- To be done -
Copy out the entries from the line containing "Screen dimensions: 797x1012" through the line containing "Click Chuyển đổi", including both of those lines, and nothing else.

- Rows showing where targets appear -

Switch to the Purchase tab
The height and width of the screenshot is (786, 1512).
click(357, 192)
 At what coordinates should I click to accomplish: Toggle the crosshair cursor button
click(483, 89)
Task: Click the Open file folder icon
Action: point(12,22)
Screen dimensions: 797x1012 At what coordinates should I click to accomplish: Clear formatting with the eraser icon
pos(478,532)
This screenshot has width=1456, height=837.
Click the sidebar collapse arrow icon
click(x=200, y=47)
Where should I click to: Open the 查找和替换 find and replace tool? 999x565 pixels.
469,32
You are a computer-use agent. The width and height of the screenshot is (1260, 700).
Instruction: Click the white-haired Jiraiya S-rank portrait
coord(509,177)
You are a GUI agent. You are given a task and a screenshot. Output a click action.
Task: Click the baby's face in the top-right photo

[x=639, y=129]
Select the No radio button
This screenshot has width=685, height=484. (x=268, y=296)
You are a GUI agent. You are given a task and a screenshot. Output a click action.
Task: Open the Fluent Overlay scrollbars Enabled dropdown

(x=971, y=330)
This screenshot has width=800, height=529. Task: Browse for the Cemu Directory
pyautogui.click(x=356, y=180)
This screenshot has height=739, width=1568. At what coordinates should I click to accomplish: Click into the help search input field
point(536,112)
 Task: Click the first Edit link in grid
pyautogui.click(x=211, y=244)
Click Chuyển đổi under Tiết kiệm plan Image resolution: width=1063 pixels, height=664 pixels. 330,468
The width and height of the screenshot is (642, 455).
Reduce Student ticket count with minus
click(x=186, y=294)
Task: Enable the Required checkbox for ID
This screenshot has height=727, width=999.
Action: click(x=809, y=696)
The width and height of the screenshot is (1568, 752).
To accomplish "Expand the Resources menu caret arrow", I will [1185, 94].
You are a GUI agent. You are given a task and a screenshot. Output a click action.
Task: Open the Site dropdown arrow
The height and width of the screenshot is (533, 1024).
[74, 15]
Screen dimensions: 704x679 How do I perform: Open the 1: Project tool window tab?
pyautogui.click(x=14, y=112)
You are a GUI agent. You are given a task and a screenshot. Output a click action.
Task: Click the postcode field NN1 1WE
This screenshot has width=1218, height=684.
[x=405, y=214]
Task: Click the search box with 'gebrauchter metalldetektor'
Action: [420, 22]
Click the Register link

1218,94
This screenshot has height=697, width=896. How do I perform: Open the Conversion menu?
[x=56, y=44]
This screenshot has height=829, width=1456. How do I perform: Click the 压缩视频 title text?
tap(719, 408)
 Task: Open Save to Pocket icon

- Solved exercise -
Screen dimensions: 797x1012 At what coordinates should I click to accomplish: Clear formatting with the eraser icon
pos(478,532)
This screenshot has width=1456, height=837.
Click the sidebar collapse arrow icon
click(x=200, y=47)
Where should I click to: Open the 查找和替换 find and replace tool? 999x565 pixels.
469,32
You are a computer-use agent. The width and height of the screenshot is (1260, 700).
Instruction: Click the white-haired Jiraiya S-rank portrait
coord(509,177)
You are a GUI agent. You are given a task and a screenshot. Output a click action.
Task: Click the baby's face in the top-right photo

[x=639, y=129]
Select the No radio button
This screenshot has width=685, height=484. (x=268, y=296)
You are a GUI agent. You are given a task and a screenshot. Output a click action.
Task: Open the Fluent Overlay scrollbars Enabled dropdown

(x=971, y=330)
This screenshot has width=800, height=529. Task: Browse for the Cemu Directory
pyautogui.click(x=356, y=180)
This screenshot has height=739, width=1568. At what coordinates should I click to accomplish: Click into the help search input field
point(536,112)
 Task: Click the first Edit link in grid
pyautogui.click(x=211, y=244)
Click Chuyển đổi under Tiết kiệm plan Image resolution: width=1063 pixels, height=664 pixels. 330,468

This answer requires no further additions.